For 40 years, Republicans have been insisting that “government is not the solution to our problem, government is the problem.” But now that COVID-19, climate change, and other collective threats are bearing down, the bankruptcy of this nostrum has been laid bare. Da “Project Syndicate”.
NEW YORK – As an educator, I’m always looking for “teachable moments” – current events that illustrate and reinforce the principles on which I’ve been lecturing. And there is nothing like a pandemic to focus attention on what really matters.
The COVID-19 crisis is rich in lessons, especially for the United States. One takeaway is that viruses do not carry passports; in fact, they don’t observe national borders – or nationalist rhetoric – at all. In our closely integrated world, a contagious disease originating in one country can and will go global.
The spread of diseases is one negative side effect of globalization. Whenever such cross-border crises emerge, they demand a global, cooperative response, as in the case of climate change. Like viruses, greenhouse-gas emissions are wreaking havoc and imposing massive costs on countries around the world through the damage caused by global warming and the associated extreme weather events.

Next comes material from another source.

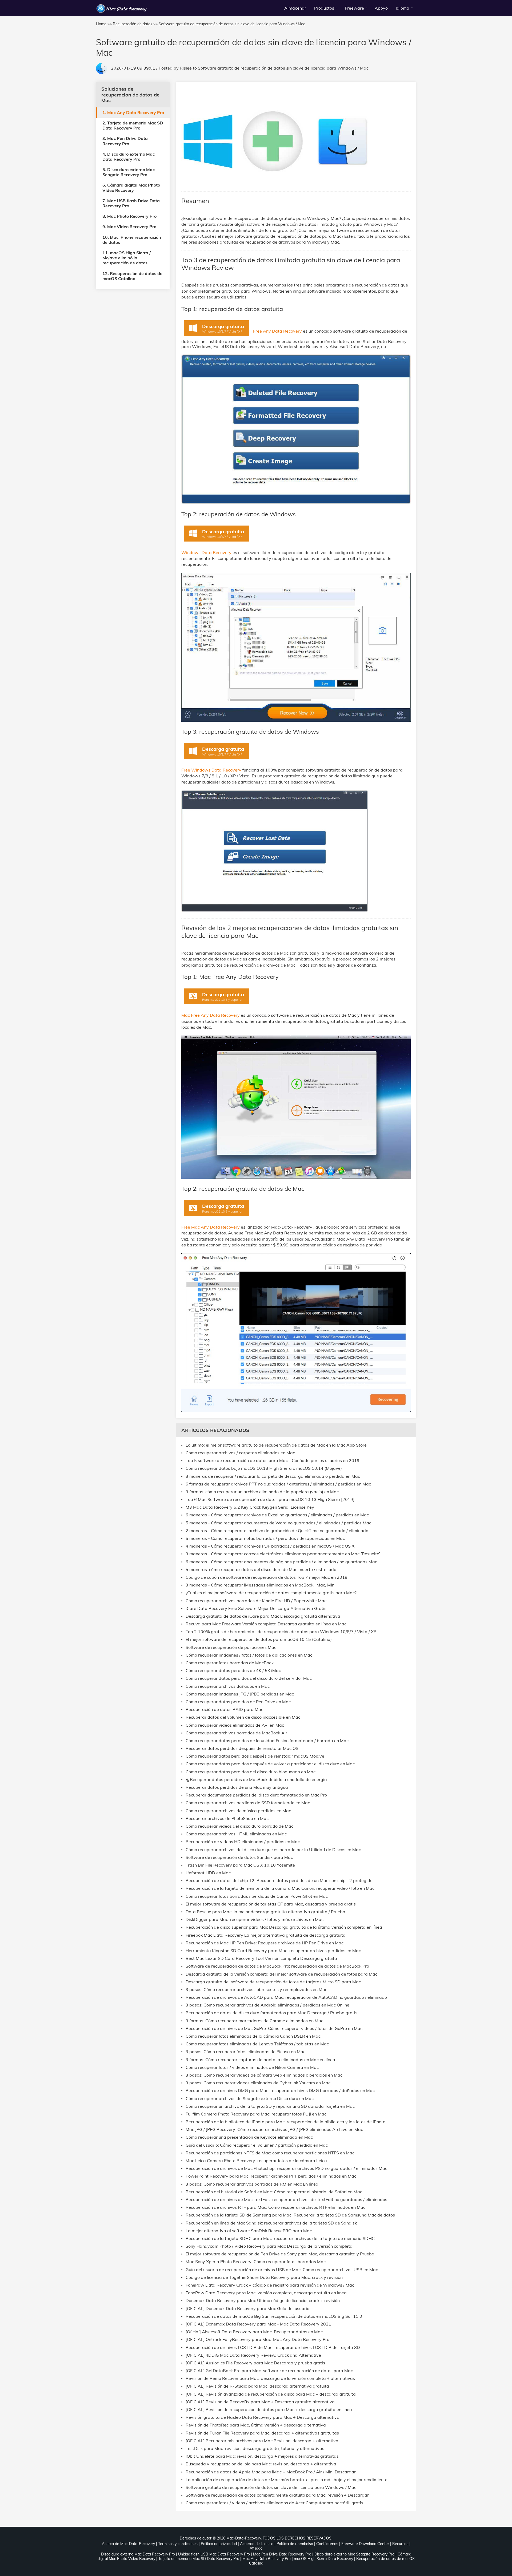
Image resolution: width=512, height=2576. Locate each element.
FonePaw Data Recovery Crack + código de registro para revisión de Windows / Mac (270, 2285)
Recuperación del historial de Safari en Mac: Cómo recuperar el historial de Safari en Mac (274, 2191)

No US presidential administration has done more to undermine global cooperation and the role of government than that of Donald Trump. And yet, when we face a crisis like an epidemic or a hurricane, we turn to government, because we know that such events demand collective action. We cannot go it alone, nor can we rely on the private sector. All too often, profit-maximizing firms will see crises as opportunities for price gouging, as is already evident in the rising prices of face masks.
Unfortunately, since US President Ronald Reagan’s administration, the mantra in the US has been that “government is not the solution to our problem, government is the problem.” Taking that nostrum seriously is a dead-end road, but Trump has traveled further down it than any other US political leader in memory.